When A is real and symmetric or complex Hermitian, the values of e that satisfy Av = λv are real.

Right eigenvectors, returned as a square matrix whose columns are the right eigenvectors of A or generalized right eigenvectors of the pair, (A,B). The form and normalization of V depends on the combination of input arguments:

• [V,D] = eig(A) returns matrix V, whose columns are the right eigenvectors of A such that A*V = V*D. The eigenvectors in V are normalized so that the 2-norm of each is 1.

If A is real symmetric, then the right eigenvectors, V, are orthonormal.

• [V,D] = eig(A,'nobalance') also returns matrix V. However, the 2-norm of each eigenvector is not necessarily 1.

• [V,D] = eig(A,B) and [V,D] = eig(A,B,algorithm) returns V as a matrix whose columns are the generalized right eigenvectors that satisfy A*V = B*V*D. The 2-norm of each eigenvector is not necessarily 1. In this case, D contains the generalized eigenvalues of the pair, (A,B), along the main diagonal.

When eig uses the 'chol' algorithm with symmetric (Hermitian) A and symmetric (Hermitian) positive definite B, it normalizes the eigenvectors in V so that the B-norm of each is 1.

Different machines and releases of MATLAB® can produce different eigenvectors that are still numerically accurate:

• For real eigenvectors, the sign of the eigenvectors can change.

• For complex eigenvectors, the eigenvectors can be multiplied by any complex number of magnitude 1.

• For a multiple eigenvalue, its eigenvectors can be recombined through linear combinations. For example, if Ax = λx and Ay = λy, then A(x+y) = λ(x+y), so x+y also is an eigenvector of A.

Eigenvalues, returned as a diagonal matrix with the eigenvalues of A on the main diagonal or the eigenvalues of the pair, (A,B), with multiplicity, on the main diagonal.

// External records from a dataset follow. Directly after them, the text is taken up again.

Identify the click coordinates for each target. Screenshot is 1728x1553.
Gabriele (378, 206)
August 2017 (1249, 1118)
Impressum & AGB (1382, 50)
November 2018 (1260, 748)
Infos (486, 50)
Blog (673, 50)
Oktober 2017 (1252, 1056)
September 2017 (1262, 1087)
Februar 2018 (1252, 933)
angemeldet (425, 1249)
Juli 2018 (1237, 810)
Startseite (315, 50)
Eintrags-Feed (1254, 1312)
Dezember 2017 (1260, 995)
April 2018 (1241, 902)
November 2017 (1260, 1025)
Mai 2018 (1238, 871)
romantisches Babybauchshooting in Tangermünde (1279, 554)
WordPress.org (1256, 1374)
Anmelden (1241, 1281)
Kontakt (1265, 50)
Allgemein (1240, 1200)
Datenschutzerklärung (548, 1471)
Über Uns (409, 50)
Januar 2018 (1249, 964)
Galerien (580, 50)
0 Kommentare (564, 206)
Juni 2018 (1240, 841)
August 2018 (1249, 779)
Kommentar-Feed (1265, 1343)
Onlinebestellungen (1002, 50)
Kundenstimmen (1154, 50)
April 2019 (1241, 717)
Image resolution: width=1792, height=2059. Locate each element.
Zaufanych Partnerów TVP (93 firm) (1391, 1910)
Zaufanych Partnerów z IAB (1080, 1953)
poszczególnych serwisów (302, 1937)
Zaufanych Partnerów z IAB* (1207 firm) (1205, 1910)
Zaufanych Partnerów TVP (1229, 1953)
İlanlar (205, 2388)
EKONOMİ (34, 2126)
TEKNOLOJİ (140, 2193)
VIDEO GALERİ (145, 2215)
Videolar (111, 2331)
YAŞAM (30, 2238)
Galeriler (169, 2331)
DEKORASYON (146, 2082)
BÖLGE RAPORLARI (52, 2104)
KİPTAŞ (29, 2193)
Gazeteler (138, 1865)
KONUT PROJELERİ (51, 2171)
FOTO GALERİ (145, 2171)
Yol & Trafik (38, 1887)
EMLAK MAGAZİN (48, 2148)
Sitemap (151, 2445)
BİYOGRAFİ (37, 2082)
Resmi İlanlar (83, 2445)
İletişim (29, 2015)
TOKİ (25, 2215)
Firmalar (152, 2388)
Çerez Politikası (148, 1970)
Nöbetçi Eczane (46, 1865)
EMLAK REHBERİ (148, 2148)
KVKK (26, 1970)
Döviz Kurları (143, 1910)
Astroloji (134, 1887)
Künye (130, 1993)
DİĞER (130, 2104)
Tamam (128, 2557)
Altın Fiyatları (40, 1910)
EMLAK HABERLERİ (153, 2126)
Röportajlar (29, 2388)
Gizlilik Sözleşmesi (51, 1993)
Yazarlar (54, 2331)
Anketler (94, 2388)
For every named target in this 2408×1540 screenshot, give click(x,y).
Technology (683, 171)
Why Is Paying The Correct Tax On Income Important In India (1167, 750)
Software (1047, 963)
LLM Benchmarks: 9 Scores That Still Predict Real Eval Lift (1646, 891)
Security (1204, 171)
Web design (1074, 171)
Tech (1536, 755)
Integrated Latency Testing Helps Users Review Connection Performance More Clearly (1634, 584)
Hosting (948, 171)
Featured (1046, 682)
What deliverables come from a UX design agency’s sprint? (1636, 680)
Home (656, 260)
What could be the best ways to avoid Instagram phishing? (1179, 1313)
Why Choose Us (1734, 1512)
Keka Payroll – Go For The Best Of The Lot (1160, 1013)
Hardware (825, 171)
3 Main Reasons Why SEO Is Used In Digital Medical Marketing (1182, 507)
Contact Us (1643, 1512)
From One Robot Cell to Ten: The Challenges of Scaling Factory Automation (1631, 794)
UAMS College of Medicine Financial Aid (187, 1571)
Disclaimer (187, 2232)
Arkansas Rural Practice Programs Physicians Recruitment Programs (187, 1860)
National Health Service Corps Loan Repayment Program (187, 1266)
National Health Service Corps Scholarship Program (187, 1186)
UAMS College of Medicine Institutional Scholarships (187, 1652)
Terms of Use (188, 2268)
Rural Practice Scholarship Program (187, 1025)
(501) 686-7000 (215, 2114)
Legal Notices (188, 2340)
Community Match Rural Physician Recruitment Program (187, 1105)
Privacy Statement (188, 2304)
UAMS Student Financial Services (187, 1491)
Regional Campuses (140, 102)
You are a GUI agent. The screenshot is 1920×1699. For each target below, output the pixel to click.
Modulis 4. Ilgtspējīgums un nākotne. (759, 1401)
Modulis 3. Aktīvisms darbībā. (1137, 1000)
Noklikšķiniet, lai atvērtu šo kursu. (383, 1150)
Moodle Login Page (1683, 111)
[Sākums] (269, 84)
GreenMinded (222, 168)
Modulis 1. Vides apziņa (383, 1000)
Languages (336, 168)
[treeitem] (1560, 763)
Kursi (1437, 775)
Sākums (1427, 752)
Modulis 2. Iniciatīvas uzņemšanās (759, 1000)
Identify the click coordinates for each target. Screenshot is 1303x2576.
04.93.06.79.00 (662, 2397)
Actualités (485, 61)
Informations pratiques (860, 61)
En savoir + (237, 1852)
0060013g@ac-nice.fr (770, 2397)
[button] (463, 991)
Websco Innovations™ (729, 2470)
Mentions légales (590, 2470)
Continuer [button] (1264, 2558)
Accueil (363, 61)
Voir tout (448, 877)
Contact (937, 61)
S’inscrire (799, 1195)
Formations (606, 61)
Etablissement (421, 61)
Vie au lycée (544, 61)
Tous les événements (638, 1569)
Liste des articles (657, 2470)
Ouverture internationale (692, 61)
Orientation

When A is real and symmetric or complex Hermitian, the values of D that satisfy Av = λv are real.

Left eigenvectors, returned as a square matrix whose columns are the left eigenvectors of A or generalized left eigenvectors of the pair, (A,B). The form and normalization of W depends on the combination of input arguments:

• [V,D,W] = eig(A) returns matrix W, whose columns are the left eigenvectors of A such that W'*A = D*W'. The eigenvectors in W are normalized so that the 2-norm of each is 1. If A is symmetric, then W is the same as V.

• [V,D,W] = eig(A,'nobalance') also returns matrix W. However, the 2-norm of each eigenvector is not necessarily 1.

• [V,D,W] = eig(A,B) and [V,D,W] = eig(A,B,algorithm) returns W as a matrix whose columns are the generalized left eigenvectors that satisfy W'*A = D*W'*B. The 2-norm of each eigenvector is not necessarily 1. In this case, D contains the generalized eigenvalues of the pair, (A,B), along the main diagonal.

If A and B are symmetric, then W is the same as V.

Different machines and releases of MATLAB can produce different eigenvectors that are still numerically accurate:

• For real eigenvectors, the sign of the eigenvectors can change.

• For complex eigenvectors, the eigenvectors can be multiplied by any complex number of magnitude 1.

• For a multiple eigenvalue, its eigenvectors can be recombined through linear combinations. For example, if Ax = λx and Ay = λy, then A(x+y) = λ(x+y), so x+y also is an eigenvector of A.

Tips

• The eig function can calculate the eigenvalues of sparse matrices that are real and symmetric. To calculate the eigenvectors of a sparse matrix, or to calculate the eigenvalues of a sparse matrix that is not real and symmetric, use the eigs function.